* [Problem details]: Transcribe word for word the section of the records below that opens with the line containing "At what coordinates should I click to accomplish: Click the move" and closes with the line containing "Click the yin-yang Taiji icon"; drop every picture.

(Exercise data Opens)

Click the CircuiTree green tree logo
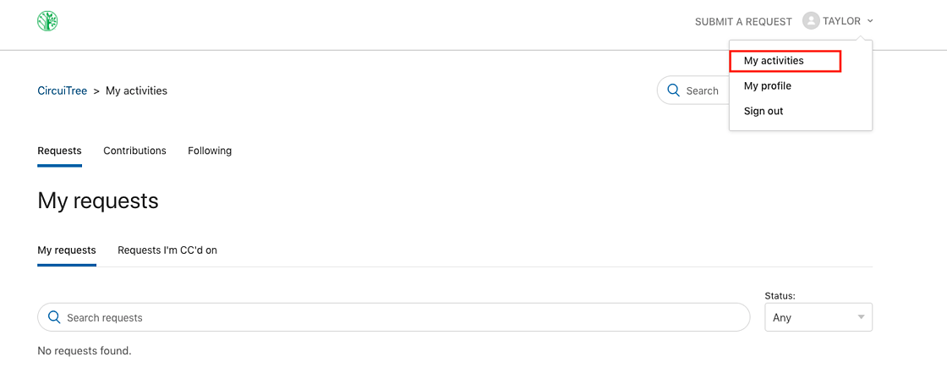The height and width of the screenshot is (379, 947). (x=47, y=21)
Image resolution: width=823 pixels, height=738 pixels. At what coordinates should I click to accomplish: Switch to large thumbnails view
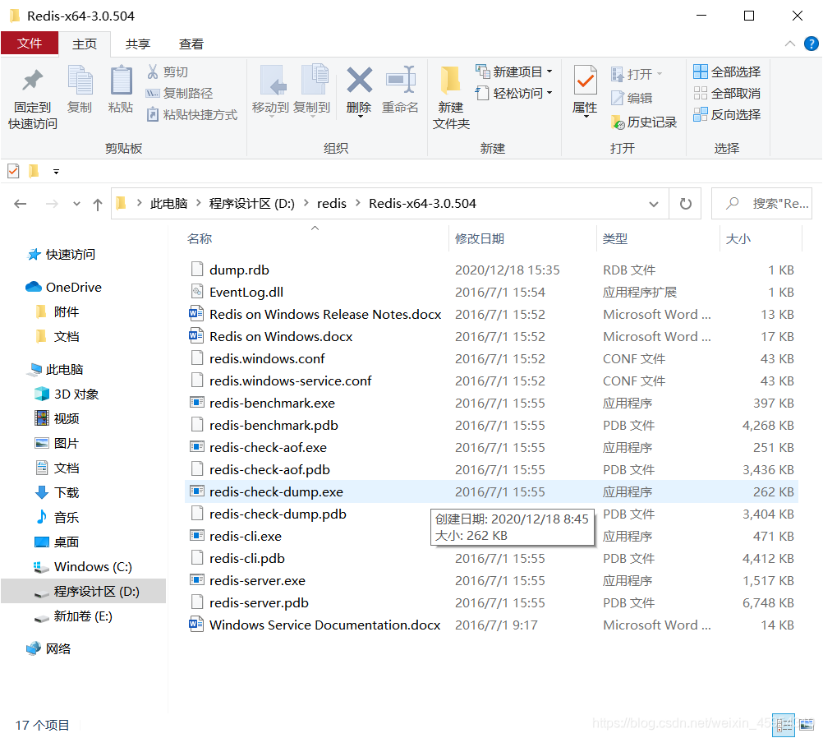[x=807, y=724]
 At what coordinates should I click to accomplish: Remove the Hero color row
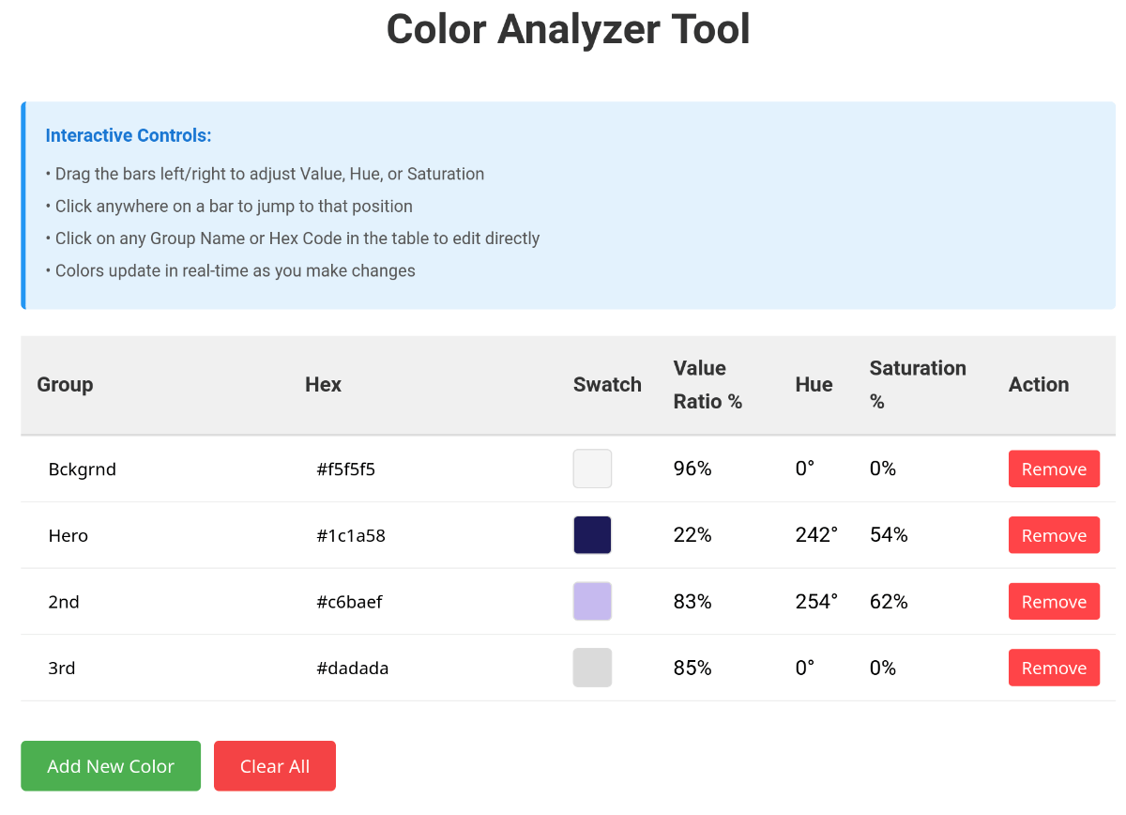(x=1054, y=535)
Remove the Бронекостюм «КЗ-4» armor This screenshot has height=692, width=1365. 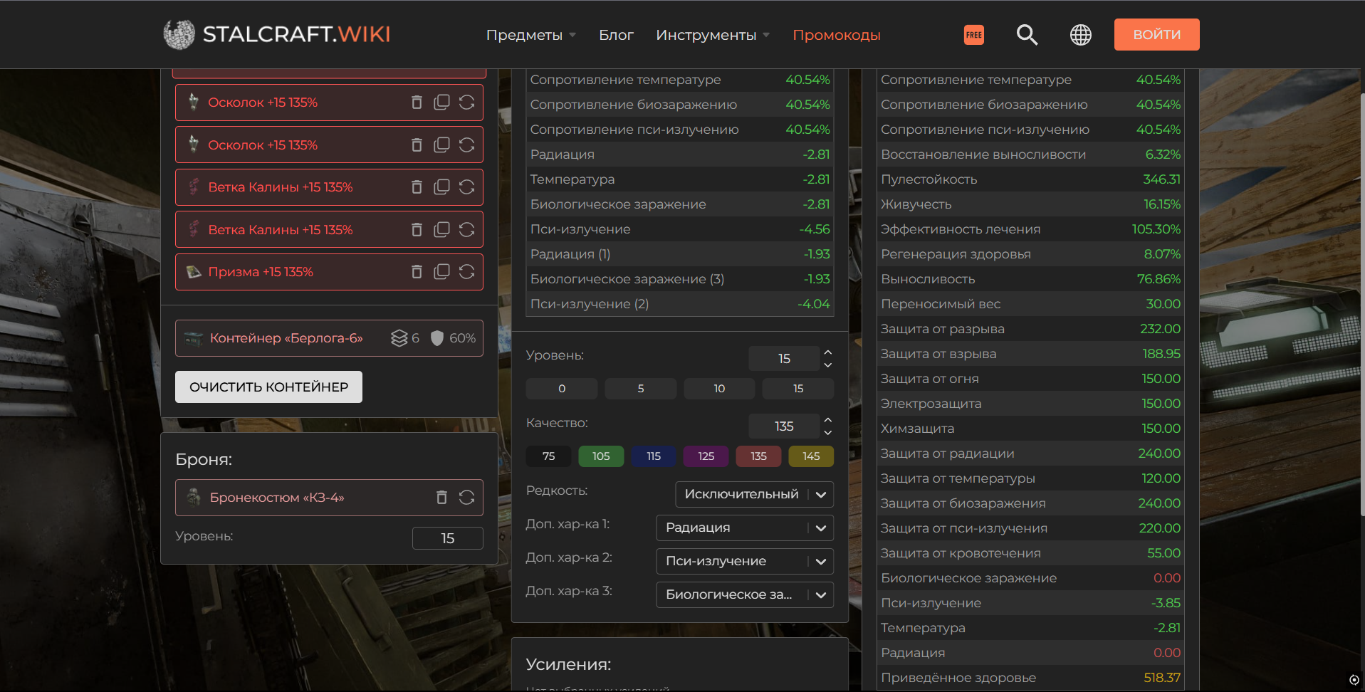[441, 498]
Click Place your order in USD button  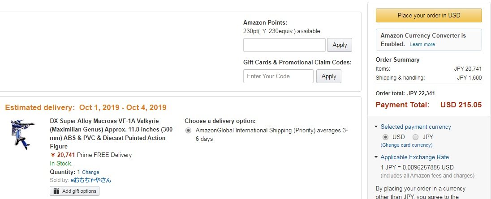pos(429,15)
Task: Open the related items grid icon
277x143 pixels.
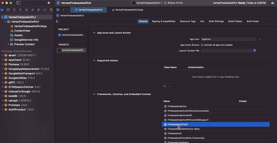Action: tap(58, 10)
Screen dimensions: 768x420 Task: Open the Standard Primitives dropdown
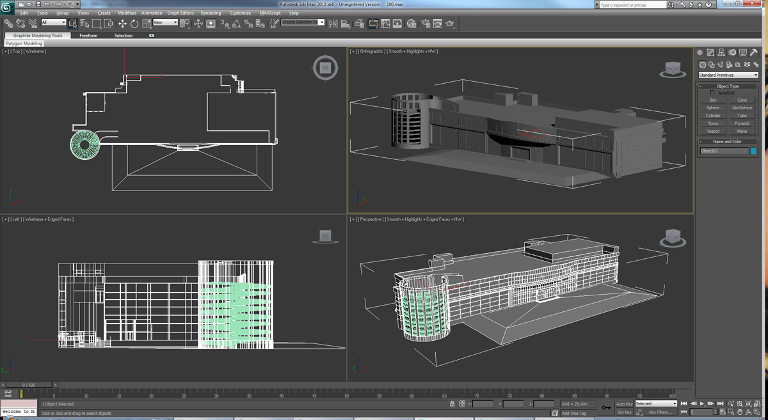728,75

(Exercise data Closes)
(Exercise data Opens)

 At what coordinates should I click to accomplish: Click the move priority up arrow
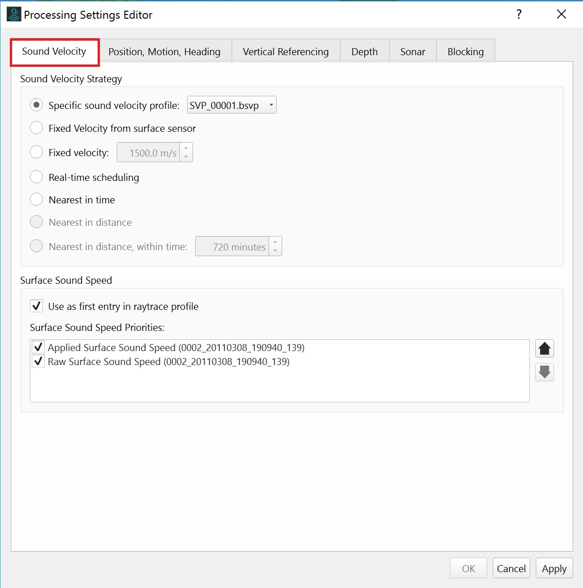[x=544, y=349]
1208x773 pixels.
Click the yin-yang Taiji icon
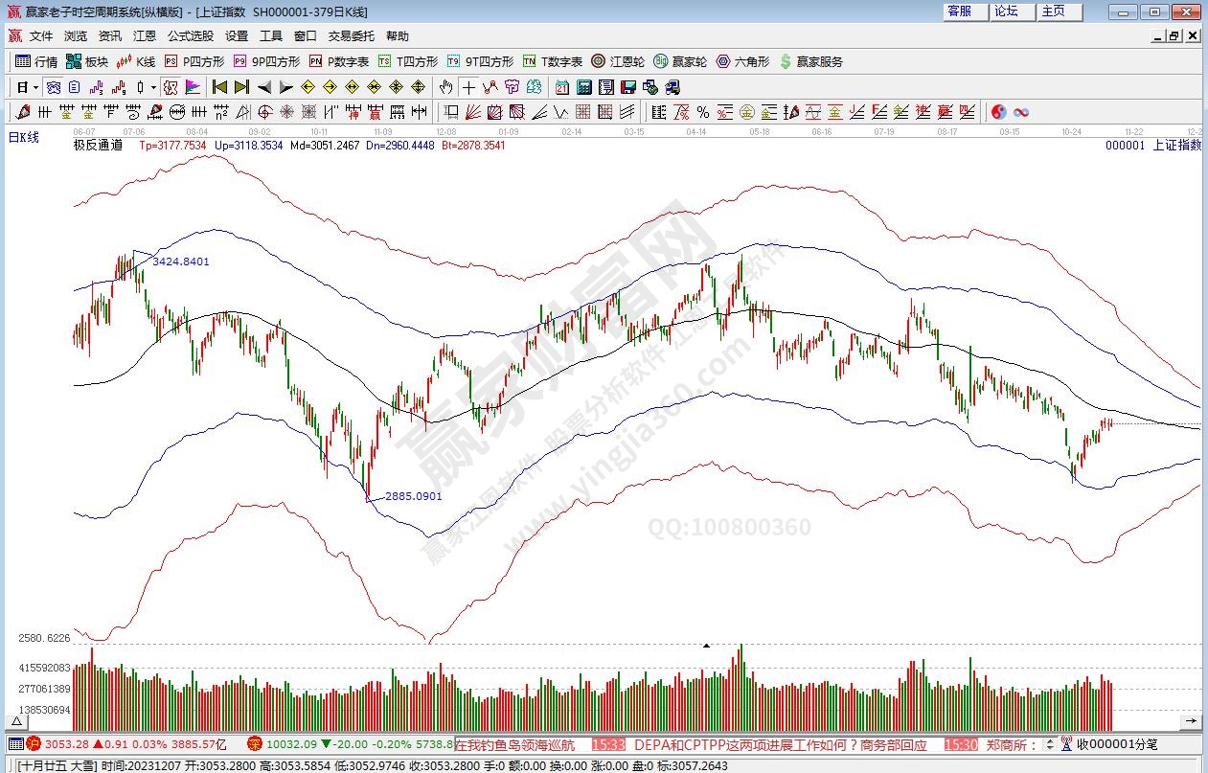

(Exercise data Closes)
(Exercise data Opens)

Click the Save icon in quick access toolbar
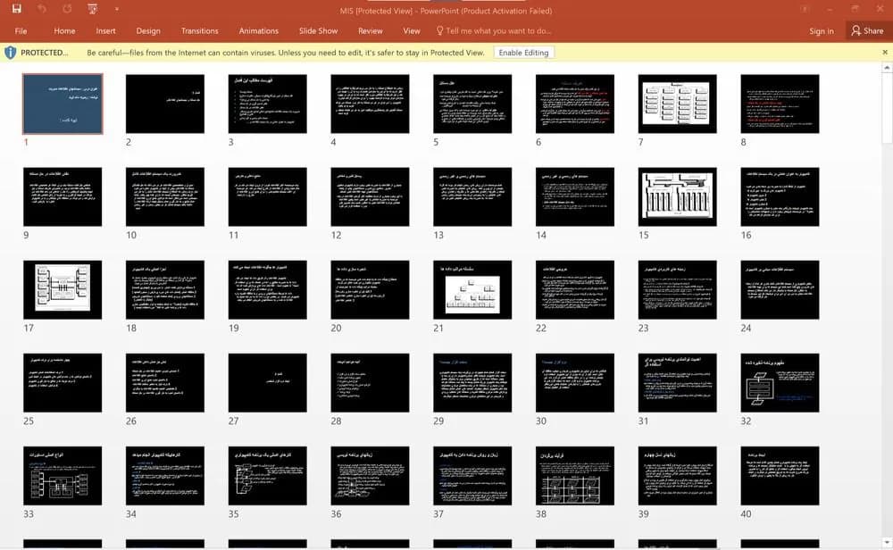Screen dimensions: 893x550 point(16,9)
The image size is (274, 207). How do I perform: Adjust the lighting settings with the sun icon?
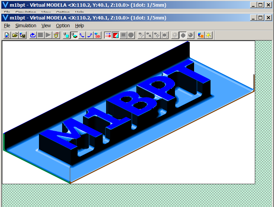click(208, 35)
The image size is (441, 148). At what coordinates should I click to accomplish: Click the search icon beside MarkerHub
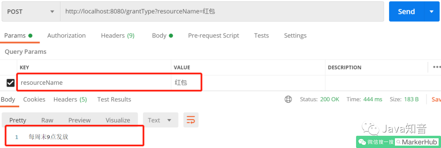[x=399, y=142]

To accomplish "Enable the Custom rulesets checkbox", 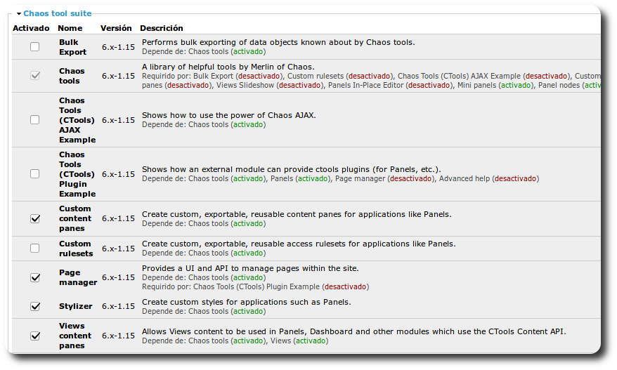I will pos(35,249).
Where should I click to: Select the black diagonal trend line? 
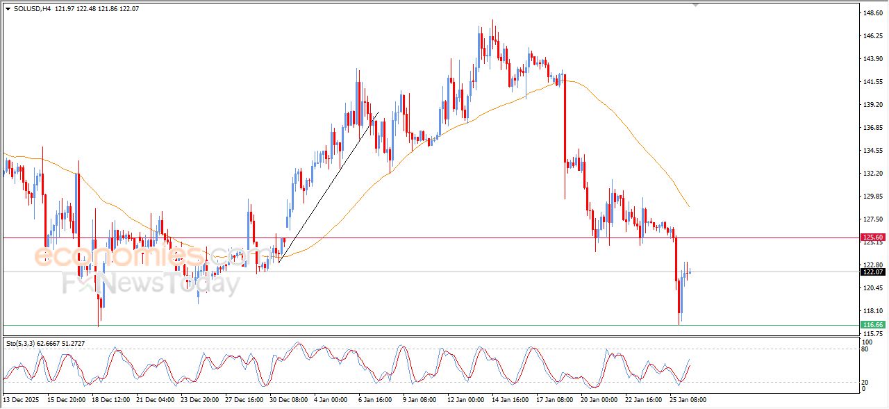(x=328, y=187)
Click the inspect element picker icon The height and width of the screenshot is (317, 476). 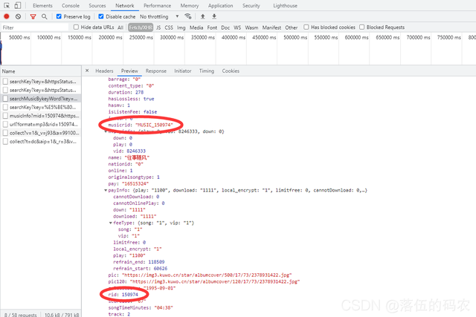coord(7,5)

(Exercise data Closes)

* [Result of the task]:
 At what coordinates should I click to accomplish: Click the move priority up arrow
[x=544, y=349]
1208x773 pixels.
Click the yin-yang Taiji icon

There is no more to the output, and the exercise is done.